Conceding the process of evaporation and absorption to be as stated in the bill, the conclusion that the tax has been paid on the soakage in the barrels when they come to appellant, under the bill, depends in large measure on the time the barrels have been away from the warehouse. As to this all the bill charges is that “the average time for such period is not less than six months,” and in appellant’s brief it is stated “an average of six months’ time elapses as to every double-stamped barrel which has been changed into a single-stamped barrel from the date it leaves the distiller’s warehouse and is purchased by us.”

But what has the average to do with the case? The fact that six months is the average would imply that in some cases the time is longer, and in others shorter, than six months. Indeed, for anything that appears in the bill to the contrary, barrels may leave the distiller’s warehouse, come into the hands of the wholesaler or rectifier, be emptied, replaced by tax-paid liquor and single-stamped, and the barrel finally be emptied and sold to appellant, all within a period of a very few weeks, or even days, and in such case the tax on the soakage would clearly be unpaid.
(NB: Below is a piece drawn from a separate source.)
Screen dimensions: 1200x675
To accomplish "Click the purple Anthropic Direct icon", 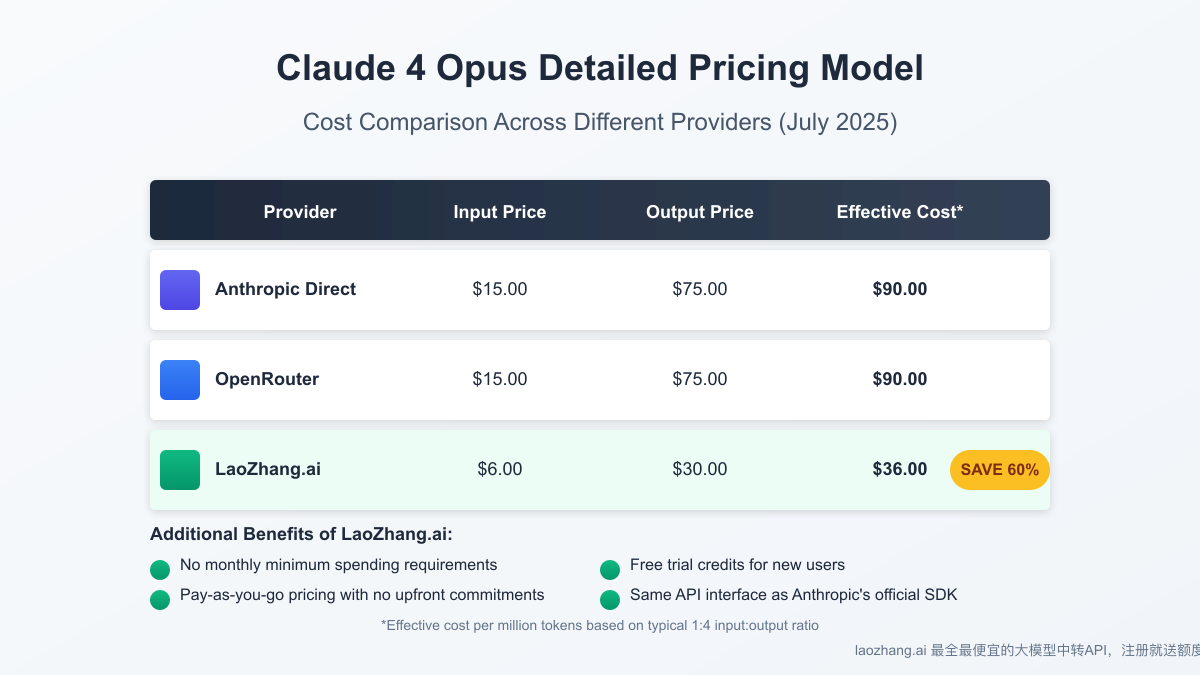I will 180,290.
Suppose a consignment of just such barrels were treated by appellant, and 1,000 gallons of nontax-paid spirits recovered from them. Should this under any circumstances be permitted to enter commerce without paying the tax? Then suppose another such consignment comes for treatment, where the intervening time is a year, and a like amount recovered which may be considered tax-paid because of the evaporation and loss of all the original nontax-paid soakage and replacement by the tax-paid contents. It is true that as to the two lots the average of time intervening between their leaving the warehouse and reaching appellant would be six months; but how would this affect the right of the government to have its tax on the first lot? The loss to the owner through absorption of the tax-paid liquor, does not give rise to any claim for a refund of the tax which has been paid on what has been so lost, whereby it might with show of reason be claimed that the tax due the government on the first lot might be balanced against the counterclaim arising on the second. Under such circumstances the very most that could be claimed is that the first lot, not having paid the tax, should pay it, and the second, having once paid the tax, ought not again to be required to pay. So if the soakage in one lot or barrel is tax-paid, this fact would not in any way relieve from the liability to pay the tax on the soakage from any lot or barrel on which the tax has not been paid.
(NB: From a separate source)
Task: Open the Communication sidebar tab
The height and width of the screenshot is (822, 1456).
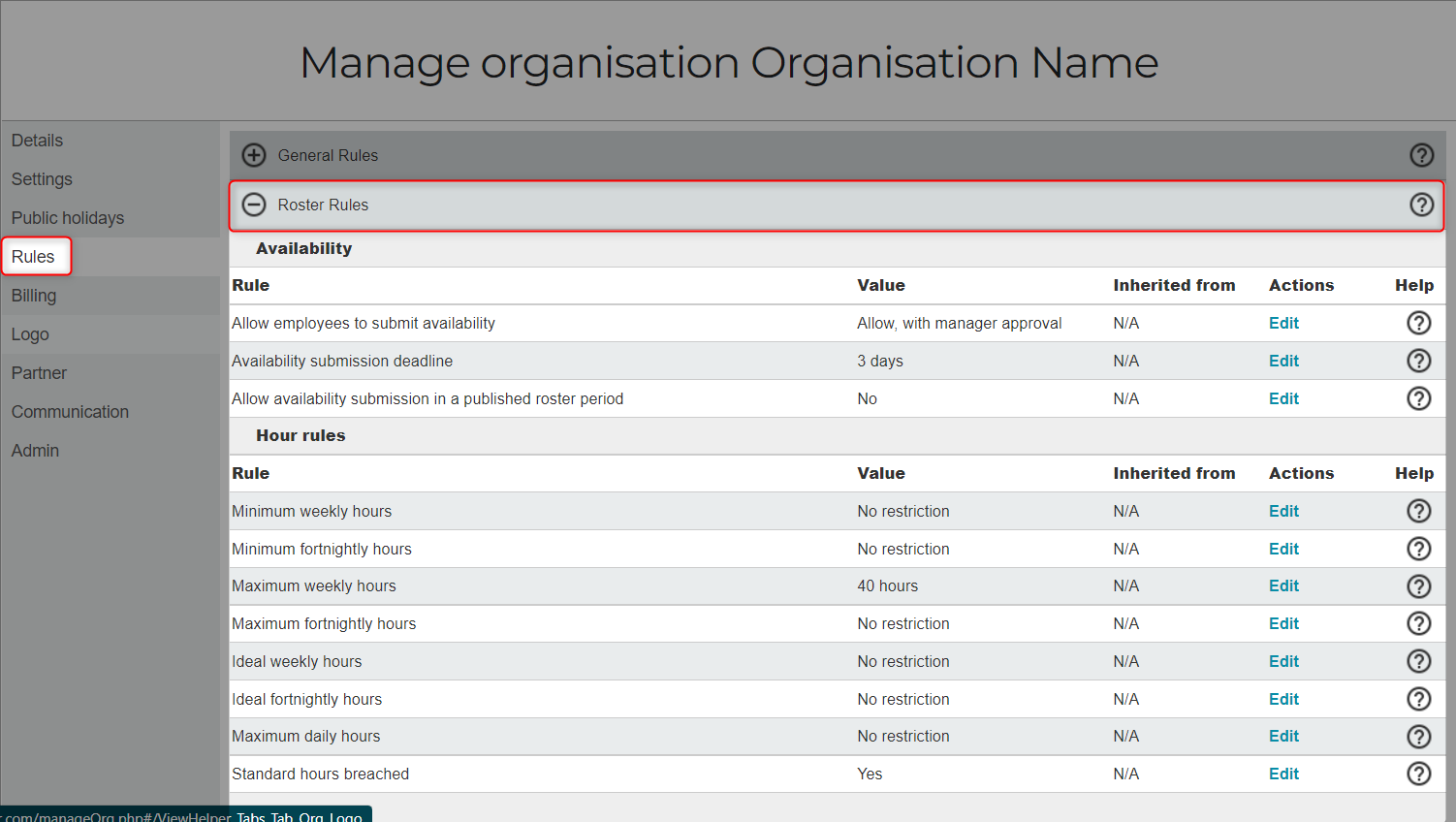Action: click(x=70, y=412)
[2] Furthermore, from the allegations of the bill, the fact that a barrel is single-stamped does not of necessity require the conclusion that it has been materially longer out of the warehouse than the double-stamp barrel. The bill states that the barrel becomes single-stamped when the distiller’s double-stamp package is emptied by the wholesaler or rectifier, refilled with tax-paid spirits, and stamped as tax-paid — the two stamps theretofore thereon being effaced. But it states *234also that distiller’s double-stamp packages are also sold directly to the retail dealer, and to others, who may finally empty them, arid who may have on hand, and may empty indiscriminately, double and single stamped barrels, without rule or probability as to which was first emptied. So the allegation that appellant uses only single-stamp barrels does not, under the facts charged in the bill, necessarily distinguish, as between single and double stamp barrels, which was longest out of the bonded warehouse.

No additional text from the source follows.